[TASK STATEMENT]
Filter the entries below, keeping every line that has the word "checkmark".

[EXCERPTED DATA]
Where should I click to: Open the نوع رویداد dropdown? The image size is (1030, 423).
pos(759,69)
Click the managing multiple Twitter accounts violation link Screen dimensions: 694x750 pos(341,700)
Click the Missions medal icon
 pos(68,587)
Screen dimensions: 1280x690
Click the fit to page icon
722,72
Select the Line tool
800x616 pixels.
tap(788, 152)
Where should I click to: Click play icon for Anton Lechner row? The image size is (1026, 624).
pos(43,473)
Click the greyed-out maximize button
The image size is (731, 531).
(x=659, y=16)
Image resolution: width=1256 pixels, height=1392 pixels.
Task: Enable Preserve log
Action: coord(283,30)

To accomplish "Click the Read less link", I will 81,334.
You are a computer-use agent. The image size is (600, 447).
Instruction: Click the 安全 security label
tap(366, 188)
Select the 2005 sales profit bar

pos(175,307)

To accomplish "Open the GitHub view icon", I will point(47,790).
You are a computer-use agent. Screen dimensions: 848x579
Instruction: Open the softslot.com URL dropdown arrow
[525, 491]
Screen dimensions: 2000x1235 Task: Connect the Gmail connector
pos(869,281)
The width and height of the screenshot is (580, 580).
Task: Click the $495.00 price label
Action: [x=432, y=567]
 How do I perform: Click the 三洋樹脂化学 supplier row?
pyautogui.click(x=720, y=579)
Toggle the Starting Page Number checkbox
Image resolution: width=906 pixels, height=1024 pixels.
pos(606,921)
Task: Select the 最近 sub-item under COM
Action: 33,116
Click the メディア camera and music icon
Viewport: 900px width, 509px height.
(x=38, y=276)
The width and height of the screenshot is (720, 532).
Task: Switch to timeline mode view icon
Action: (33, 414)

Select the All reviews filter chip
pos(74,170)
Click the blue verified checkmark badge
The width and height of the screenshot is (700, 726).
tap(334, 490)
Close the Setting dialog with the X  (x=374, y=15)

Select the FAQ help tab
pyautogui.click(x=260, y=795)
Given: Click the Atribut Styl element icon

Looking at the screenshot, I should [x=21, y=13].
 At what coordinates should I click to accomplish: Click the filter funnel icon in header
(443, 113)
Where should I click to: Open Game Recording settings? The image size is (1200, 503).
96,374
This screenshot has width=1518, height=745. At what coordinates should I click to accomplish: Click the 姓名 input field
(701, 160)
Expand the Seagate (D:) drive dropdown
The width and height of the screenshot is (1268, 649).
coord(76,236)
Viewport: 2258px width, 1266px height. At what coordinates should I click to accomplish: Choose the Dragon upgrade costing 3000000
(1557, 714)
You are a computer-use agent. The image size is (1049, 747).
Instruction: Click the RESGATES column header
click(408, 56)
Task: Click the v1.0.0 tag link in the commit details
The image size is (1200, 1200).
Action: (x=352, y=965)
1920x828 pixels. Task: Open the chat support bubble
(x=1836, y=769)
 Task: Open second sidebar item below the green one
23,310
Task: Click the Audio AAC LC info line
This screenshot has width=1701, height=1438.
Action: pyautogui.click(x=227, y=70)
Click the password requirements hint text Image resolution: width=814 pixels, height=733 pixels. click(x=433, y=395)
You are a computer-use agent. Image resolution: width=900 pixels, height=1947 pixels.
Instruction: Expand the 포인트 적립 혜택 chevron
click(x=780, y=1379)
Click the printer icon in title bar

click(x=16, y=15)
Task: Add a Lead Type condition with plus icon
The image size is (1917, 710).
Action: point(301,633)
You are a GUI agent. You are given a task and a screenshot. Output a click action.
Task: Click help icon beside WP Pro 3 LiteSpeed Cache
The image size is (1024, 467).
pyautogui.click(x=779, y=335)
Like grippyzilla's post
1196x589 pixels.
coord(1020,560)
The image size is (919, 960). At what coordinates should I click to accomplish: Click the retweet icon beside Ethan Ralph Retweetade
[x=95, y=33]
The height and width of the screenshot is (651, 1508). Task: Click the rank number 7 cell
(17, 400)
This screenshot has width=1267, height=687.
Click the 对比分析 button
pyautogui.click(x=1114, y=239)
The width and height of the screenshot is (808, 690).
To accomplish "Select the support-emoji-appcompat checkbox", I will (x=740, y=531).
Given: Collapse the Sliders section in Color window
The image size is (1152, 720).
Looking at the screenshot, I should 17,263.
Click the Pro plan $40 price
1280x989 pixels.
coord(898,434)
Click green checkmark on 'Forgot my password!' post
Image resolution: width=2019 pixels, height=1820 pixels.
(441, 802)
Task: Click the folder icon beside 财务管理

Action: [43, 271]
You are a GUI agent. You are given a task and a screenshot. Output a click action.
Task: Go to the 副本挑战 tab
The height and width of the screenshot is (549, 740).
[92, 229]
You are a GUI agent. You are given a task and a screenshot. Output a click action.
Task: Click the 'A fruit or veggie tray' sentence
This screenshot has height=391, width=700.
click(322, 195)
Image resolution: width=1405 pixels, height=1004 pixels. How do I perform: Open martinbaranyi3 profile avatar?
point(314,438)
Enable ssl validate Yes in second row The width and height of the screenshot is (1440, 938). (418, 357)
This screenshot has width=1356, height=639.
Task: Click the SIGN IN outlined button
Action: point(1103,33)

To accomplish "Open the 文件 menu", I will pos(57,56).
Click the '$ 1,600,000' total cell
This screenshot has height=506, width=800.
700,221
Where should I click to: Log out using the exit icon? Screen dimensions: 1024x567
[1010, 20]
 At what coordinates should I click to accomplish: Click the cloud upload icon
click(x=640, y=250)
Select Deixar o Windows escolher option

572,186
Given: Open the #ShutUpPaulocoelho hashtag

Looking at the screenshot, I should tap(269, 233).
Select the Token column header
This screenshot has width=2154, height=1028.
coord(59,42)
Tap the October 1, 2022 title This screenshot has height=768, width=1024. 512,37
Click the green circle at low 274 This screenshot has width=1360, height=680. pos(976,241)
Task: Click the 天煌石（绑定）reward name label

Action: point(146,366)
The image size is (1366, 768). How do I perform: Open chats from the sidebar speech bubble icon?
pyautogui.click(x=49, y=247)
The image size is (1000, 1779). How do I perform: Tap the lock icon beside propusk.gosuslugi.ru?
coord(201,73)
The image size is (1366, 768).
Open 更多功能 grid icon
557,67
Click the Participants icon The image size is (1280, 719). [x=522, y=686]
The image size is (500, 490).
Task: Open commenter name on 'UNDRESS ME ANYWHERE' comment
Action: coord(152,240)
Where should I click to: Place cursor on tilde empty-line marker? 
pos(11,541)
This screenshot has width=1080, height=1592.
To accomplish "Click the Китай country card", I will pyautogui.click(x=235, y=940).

[YOUR RESPONSE]
Click the blue verified checkmark badge
Click green checkmark on 'Forgot my password!' post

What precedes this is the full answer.